Stored records:

= Beginning of Section =

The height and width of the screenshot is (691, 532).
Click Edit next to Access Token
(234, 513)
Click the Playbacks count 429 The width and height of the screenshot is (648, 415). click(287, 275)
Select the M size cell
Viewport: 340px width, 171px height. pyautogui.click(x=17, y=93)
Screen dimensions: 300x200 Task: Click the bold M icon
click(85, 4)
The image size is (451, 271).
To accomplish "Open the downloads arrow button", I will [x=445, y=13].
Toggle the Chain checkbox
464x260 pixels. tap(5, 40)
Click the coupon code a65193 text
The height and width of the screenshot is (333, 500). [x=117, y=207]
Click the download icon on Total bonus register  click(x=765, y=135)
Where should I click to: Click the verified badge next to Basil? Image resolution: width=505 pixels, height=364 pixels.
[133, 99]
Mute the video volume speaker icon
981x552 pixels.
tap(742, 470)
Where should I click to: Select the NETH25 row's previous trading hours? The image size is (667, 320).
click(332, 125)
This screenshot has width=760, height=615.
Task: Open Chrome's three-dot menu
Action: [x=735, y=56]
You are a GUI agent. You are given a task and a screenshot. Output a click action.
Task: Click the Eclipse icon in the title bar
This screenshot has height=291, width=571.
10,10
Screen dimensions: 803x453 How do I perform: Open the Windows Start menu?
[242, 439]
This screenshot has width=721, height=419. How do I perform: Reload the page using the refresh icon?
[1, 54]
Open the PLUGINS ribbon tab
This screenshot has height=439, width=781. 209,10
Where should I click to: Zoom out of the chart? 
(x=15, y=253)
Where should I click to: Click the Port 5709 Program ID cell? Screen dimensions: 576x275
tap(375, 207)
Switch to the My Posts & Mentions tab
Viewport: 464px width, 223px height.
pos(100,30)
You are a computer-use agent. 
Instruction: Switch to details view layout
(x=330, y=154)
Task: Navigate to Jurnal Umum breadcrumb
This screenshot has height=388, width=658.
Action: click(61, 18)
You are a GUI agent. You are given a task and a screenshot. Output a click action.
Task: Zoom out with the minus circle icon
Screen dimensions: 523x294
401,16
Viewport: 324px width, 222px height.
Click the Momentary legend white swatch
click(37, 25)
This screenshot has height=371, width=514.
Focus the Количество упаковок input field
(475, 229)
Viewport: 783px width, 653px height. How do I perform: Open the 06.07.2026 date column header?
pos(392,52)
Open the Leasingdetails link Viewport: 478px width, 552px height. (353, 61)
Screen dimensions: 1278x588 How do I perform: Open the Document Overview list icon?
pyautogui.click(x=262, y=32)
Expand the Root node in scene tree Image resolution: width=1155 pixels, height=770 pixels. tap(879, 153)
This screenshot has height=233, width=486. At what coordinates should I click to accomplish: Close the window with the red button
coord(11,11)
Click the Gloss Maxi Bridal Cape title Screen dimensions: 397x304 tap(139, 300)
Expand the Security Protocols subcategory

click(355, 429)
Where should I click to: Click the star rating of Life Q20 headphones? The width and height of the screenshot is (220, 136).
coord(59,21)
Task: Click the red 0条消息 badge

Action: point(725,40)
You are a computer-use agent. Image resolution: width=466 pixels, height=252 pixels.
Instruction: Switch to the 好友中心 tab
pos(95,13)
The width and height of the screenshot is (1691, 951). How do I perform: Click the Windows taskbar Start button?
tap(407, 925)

= End of Section =

INSTRUCTIONS FOR THE TASK -> Your response should consist of the records, printed exactly.

RESPONSE TO THIS TASK ->
The height and width of the screenshot is (691, 532).
Click Edit next to Access Token
(234, 513)
Click the Playbacks count 429 The width and height of the screenshot is (648, 415). click(287, 275)
Select the M size cell
Viewport: 340px width, 171px height. pyautogui.click(x=17, y=93)
Screen dimensions: 300x200 Task: Click the bold M icon
click(85, 4)
The image size is (451, 271).
To accomplish "Open the downloads arrow button", I will [x=445, y=13].
Toggle the Chain checkbox
464x260 pixels. tap(5, 40)
Click the coupon code a65193 text
The height and width of the screenshot is (333, 500). [x=117, y=207]
Click the download icon on Total bonus register  click(x=765, y=135)
Where should I click to: Click the verified badge next to Basil? Image resolution: width=505 pixels, height=364 pixels.
[133, 99]
Mute the video volume speaker icon
981x552 pixels.
tap(742, 470)
Where should I click to: Select the NETH25 row's previous trading hours? The image size is (667, 320).
click(332, 125)
This screenshot has width=760, height=615.
Task: Open Chrome's three-dot menu
Action: [x=735, y=56]
You are a GUI agent. You are given a task and a screenshot. Output a click action.
Task: Click the Eclipse icon in the title bar
This screenshot has height=291, width=571.
10,10
Screen dimensions: 803x453 How do I perform: Open the Windows Start menu?
[242, 439]
This screenshot has width=721, height=419. How do I perform: Reload the page using the refresh icon?
[1, 54]
Open the PLUGINS ribbon tab
This screenshot has height=439, width=781. 209,10
Where should I click to: Zoom out of the chart? 
(x=15, y=253)
Where should I click to: Click the Port 5709 Program ID cell? Screen dimensions: 576x275
tap(375, 207)
Switch to the My Posts & Mentions tab
Viewport: 464px width, 223px height.
pos(100,30)
You are a computer-use agent. 
Instruction: Switch to details view layout
(x=330, y=154)
Task: Navigate to Jurnal Umum breadcrumb
This screenshot has height=388, width=658.
Action: click(61, 18)
You are a GUI agent. You are given a task and a screenshot. Output a click action.
Task: Zoom out with the minus circle icon
Screen dimensions: 523x294
401,16
Viewport: 324px width, 222px height.
Click the Momentary legend white swatch
click(37, 25)
This screenshot has height=371, width=514.
Focus the Количество упаковок input field
(475, 229)
Viewport: 783px width, 653px height. How do I perform: Open the 06.07.2026 date column header?
pos(392,52)
Open the Leasingdetails link Viewport: 478px width, 552px height. (353, 61)
Screen dimensions: 1278x588 How do I perform: Open the Document Overview list icon?
pyautogui.click(x=262, y=32)
Expand the Root node in scene tree Image resolution: width=1155 pixels, height=770 pixels. tap(879, 153)
This screenshot has height=233, width=486. At what coordinates should I click to accomplish: Close the window with the red button
coord(11,11)
Click the Gloss Maxi Bridal Cape title Screen dimensions: 397x304 tap(139, 300)
Expand the Security Protocols subcategory

click(355, 429)
Where should I click to: Click the star rating of Life Q20 headphones? The width and height of the screenshot is (220, 136).
coord(59,21)
Task: Click the red 0条消息 badge

Action: point(725,40)
You are a computer-use agent. Image resolution: width=466 pixels, height=252 pixels.
Instruction: Switch to the 好友中心 tab
pos(95,13)
The width and height of the screenshot is (1691, 951). How do I perform: Click the Windows taskbar Start button?
tap(407, 925)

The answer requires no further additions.